Mentions: Adult murine retinae were dissociated to single cells by using papain digestion. Within less than 2 hours of dissection, individual Müller glial cells were identified by their distinctive morphology (Fig. 1) and picked from a dish of dissociated cells with a micropipette. They were then washed, lysed, and subjected to reverse transcription. After a terminal transferase reaction to add A's to the 3′ end of the cDNA, 35 rounds of PCR were carried out by using modified oligo dT primers. cDNA preparations from five individual Müller glial cells were hybridized to Affymetrix Genechip® Mouse genome 430 2.0 arrays. These arrays provide almost complete coverage of the mouse genome with 45,000 probe sets. The identity of cells as Müller glial cells was confirmed by expression of known marker genes for Müller glia.

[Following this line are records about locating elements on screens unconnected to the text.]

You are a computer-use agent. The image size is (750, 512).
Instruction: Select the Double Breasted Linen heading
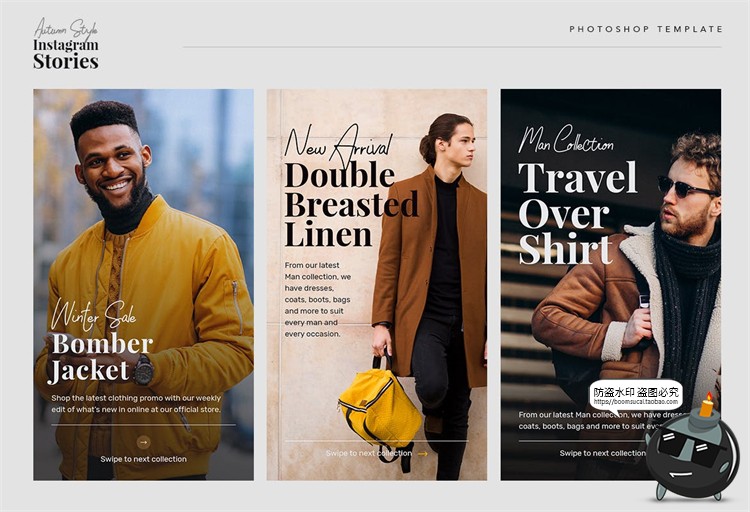(x=351, y=204)
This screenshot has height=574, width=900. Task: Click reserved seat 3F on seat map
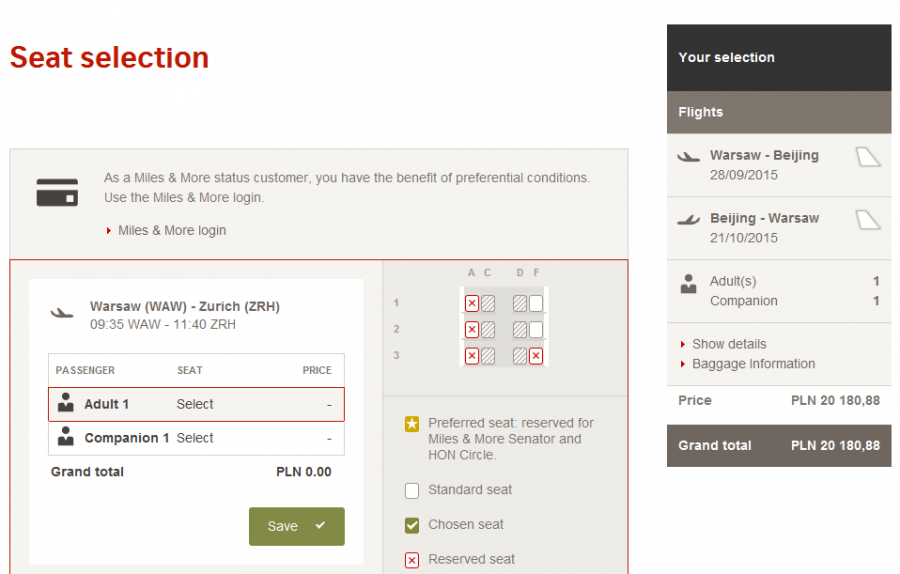coord(536,355)

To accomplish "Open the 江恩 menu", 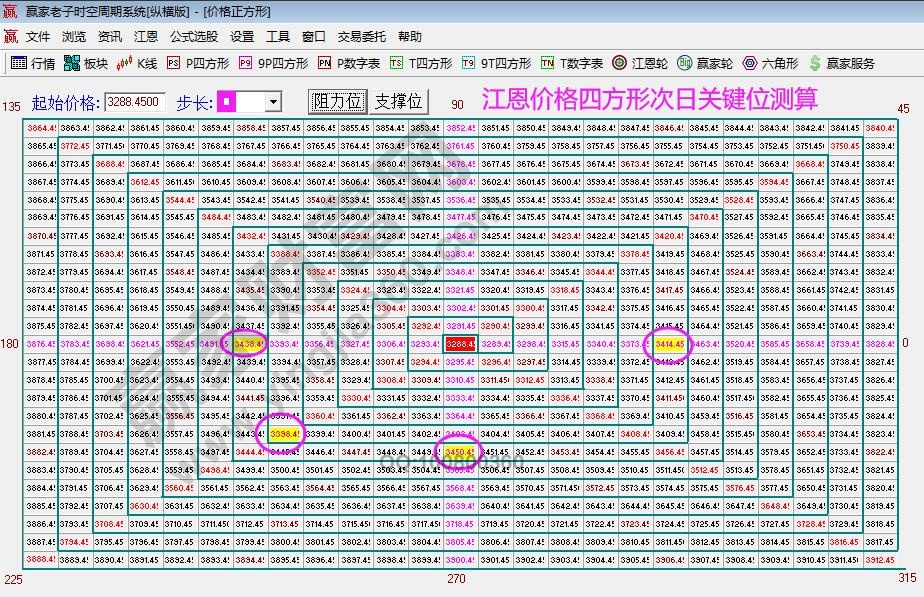I will coord(143,36).
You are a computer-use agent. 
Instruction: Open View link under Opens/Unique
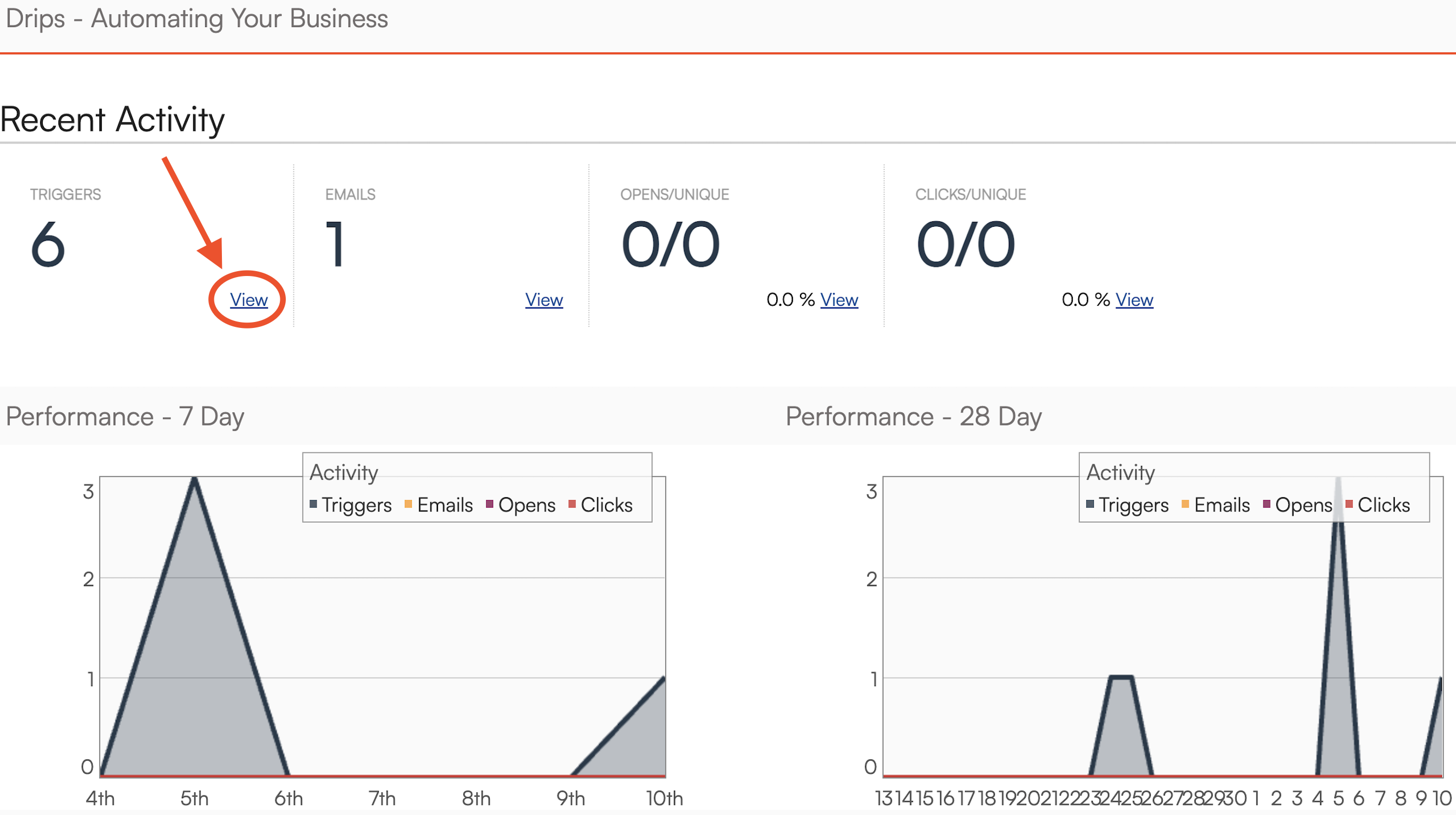coord(839,300)
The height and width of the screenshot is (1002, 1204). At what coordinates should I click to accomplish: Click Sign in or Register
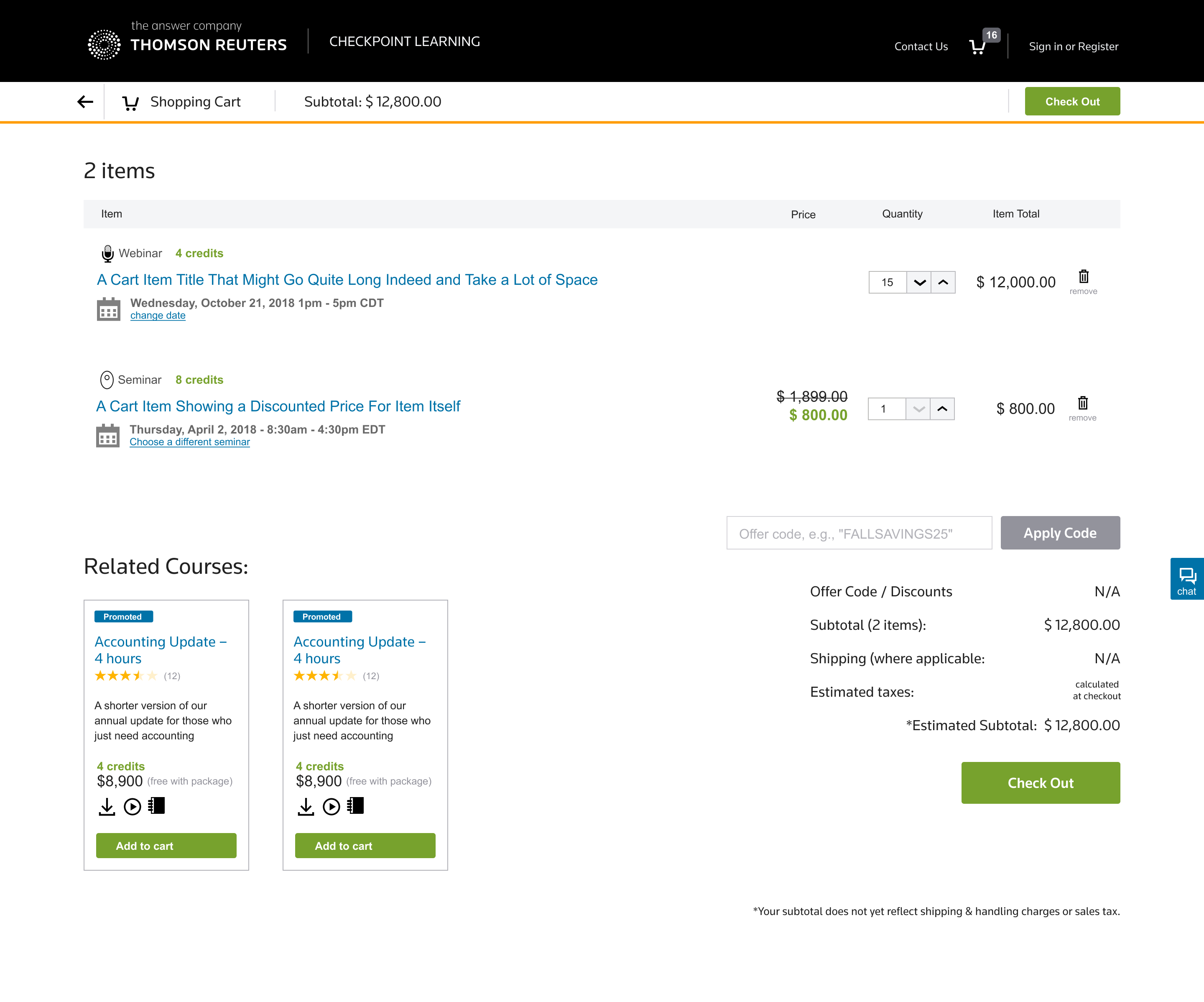point(1073,46)
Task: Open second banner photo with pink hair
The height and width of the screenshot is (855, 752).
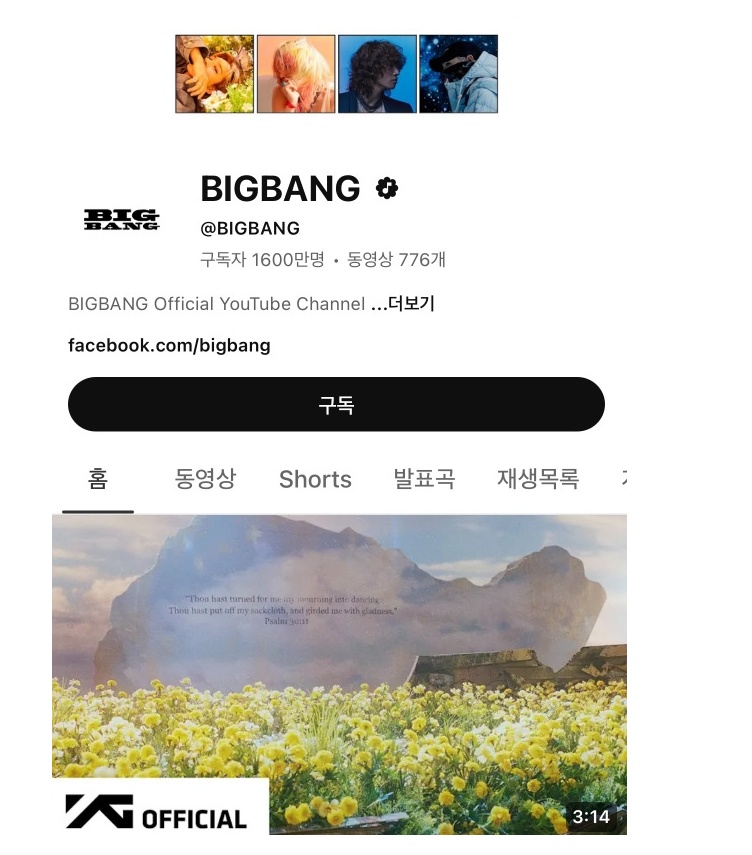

Glutamine synthetase (Glul), clusterin (Clu), dickkopf homolog 3 (Dkk3) (Blackshaw et al., 2004), and S100 calcium binding protein A16 (Seigel et al., 1996) were successfully detected (Fig. 2 and Supplemental Fig. S1). All of the cells share expression of these key marker transcripts.


The transcriptome of retinal Müller glial cells.

Roesch K, Jadhav AP, Trimarchi JM, Stadler MB, Roska B, Sun BB, Cepko CL - J. Comp. Neurol. (2008)

Comparison of highly expressed transcripts in Müller glia with other retinal cell types. The 100 most highly expressed transcripts, averaged over the five single Müller glial cells (MGs) and sorted in decreasing order, are illustrated in a heat map and compared with their expression in other cell types. Values above 10,000 are represented in dark purple. Rows correspond to different genes (with abbreviated name and Affymetrix ID), and columns represent the single cell probes. Shown are 19 immature amacrine (ACs) and ganglion cells (RGCs), 2 immature rod photoreceptors (PRs) from postnatal day 0 (P0), and 2 mature rod photoreceptors (PRs) (Trimarchi et al., 2007).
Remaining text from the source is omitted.